- Occupation: Screenwriters and producers
- Education: Likkel: Emporia State University Hoberg: Skidmore College
- Years active: Late 1990s–present
- Notable works: My Name Is Earl, Better Off Ted, Galavant, and Elemental

= Kat Likkel and John Hoberg =

American screenwriters and producers

Kat Likkel and John Hoberg are an American duo of screenwriters and producers of television and film. A married couple who has been working together since the late 1990s, their writing and production credits include television series My Name Is Earl, Better Off Ted, Black-ish, Galavant, Downward Dog, and American Housewife, as well as the Pixar film Elemental.

== Early life and education ==
Kat Likkel grew up in Battle Creek, Michigan. During her sophomore year in high school, she moved to Colby, Kansas, where she graduated from Colby High School. Likkel went to Emporia State University where she initially studied acting, then later moved to Los Angeles to pursue a writing career.

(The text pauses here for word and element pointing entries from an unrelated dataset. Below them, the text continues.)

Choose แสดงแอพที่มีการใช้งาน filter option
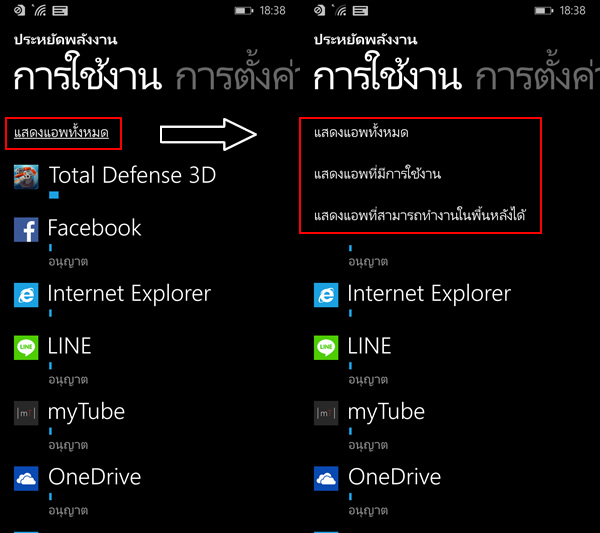The height and width of the screenshot is (533, 600). [377, 174]
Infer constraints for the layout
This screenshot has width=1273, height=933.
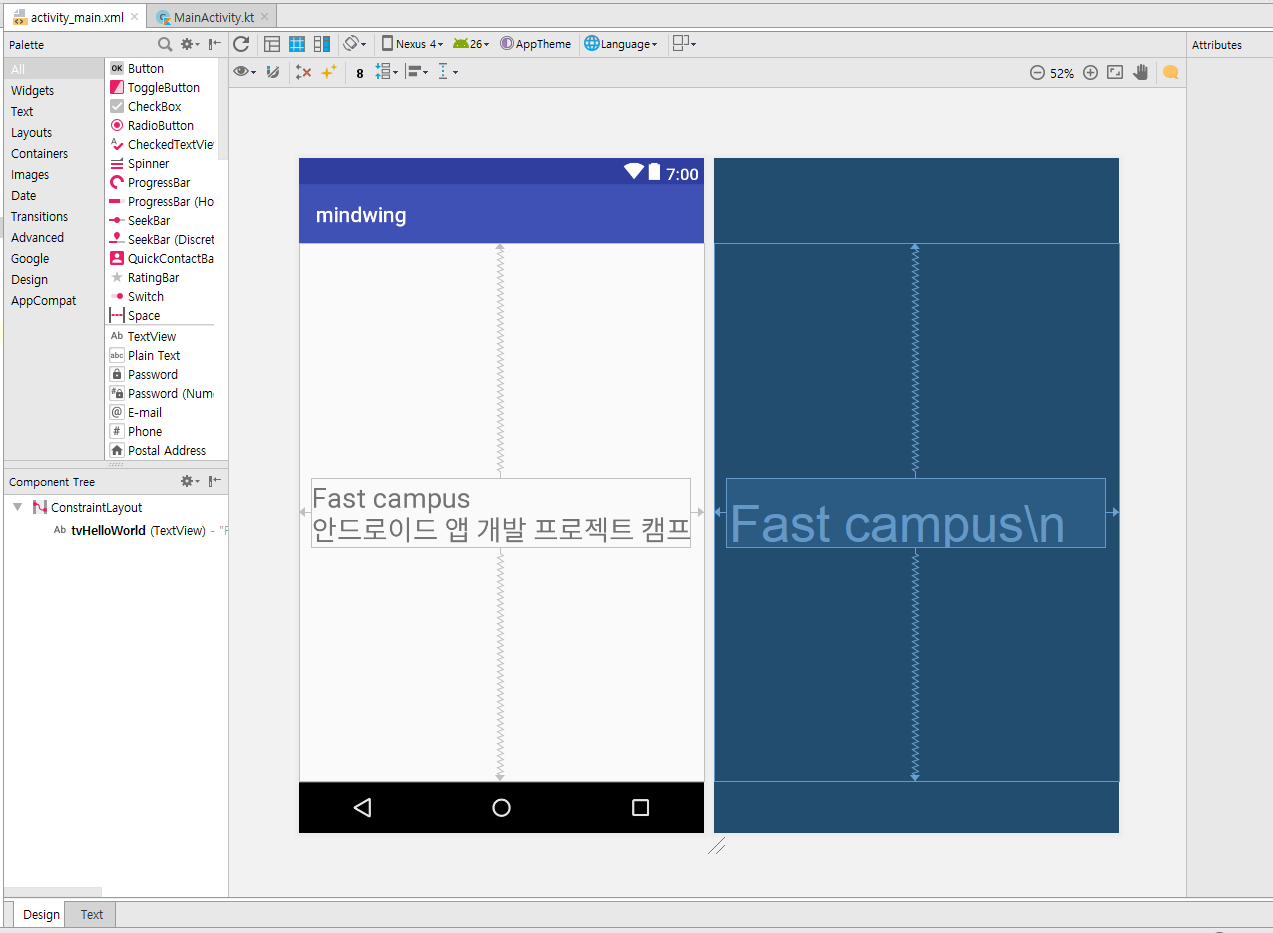328,72

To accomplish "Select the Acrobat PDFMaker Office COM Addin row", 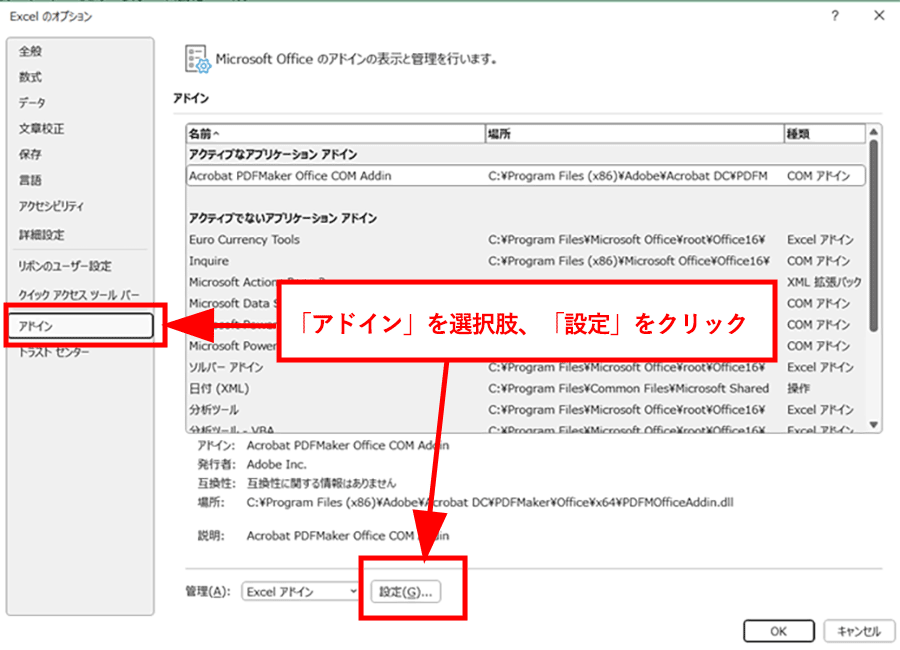I will 526,176.
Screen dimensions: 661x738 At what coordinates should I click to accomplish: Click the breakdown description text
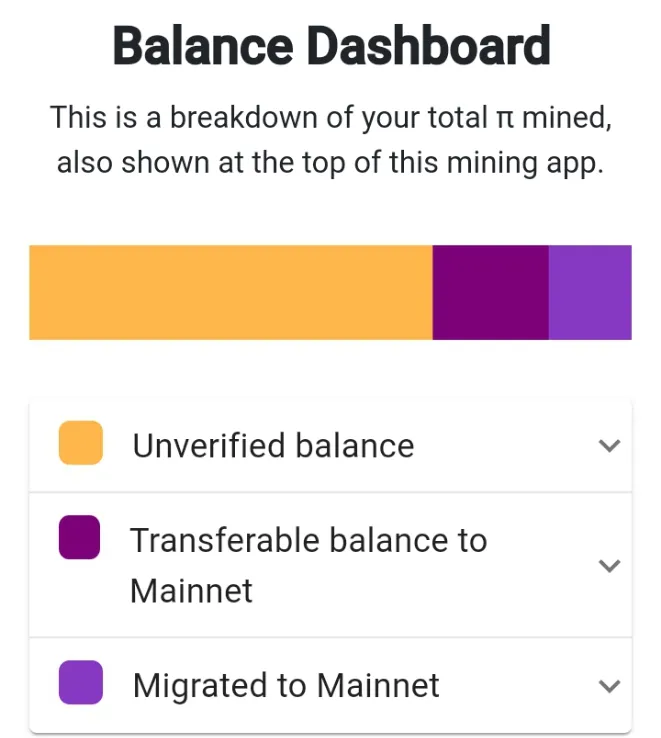[x=330, y=140]
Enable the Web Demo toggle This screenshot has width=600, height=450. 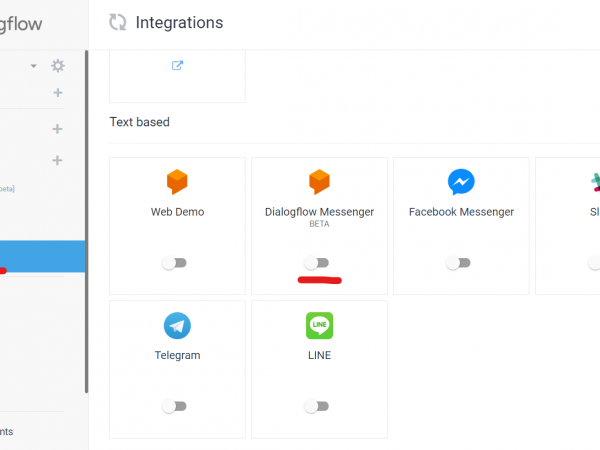pos(174,263)
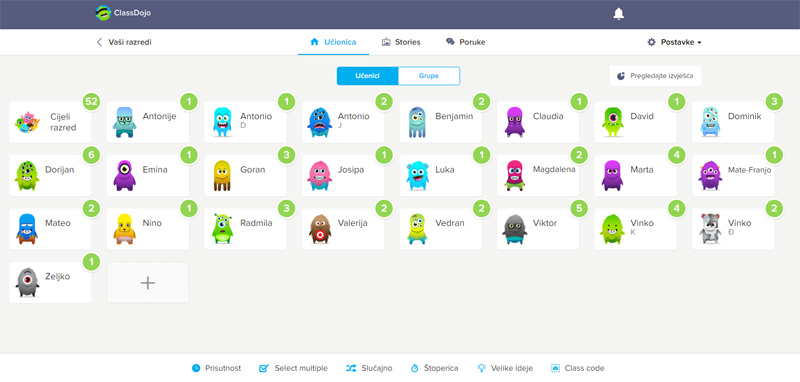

John Hoberg grew up in Grandview Heights, Ohio. He attended Grandview Heights High School and graduated from Columbus Academy. He was later educated at Skidmore College in Upstate New York.

== Career ==

Likkel and Hoberg began their writing careers separately, working in children's television. Likkel began writing for animated shows in the late 1990s. Among her early credits were episodes of Rugrats and Aaahh!!! Real Monsters, where she also had the opportunity to direct the voice acting performance of Tim Curry who had a recurring role. She also wrote episodes for Disney's Timon & Pumbaa.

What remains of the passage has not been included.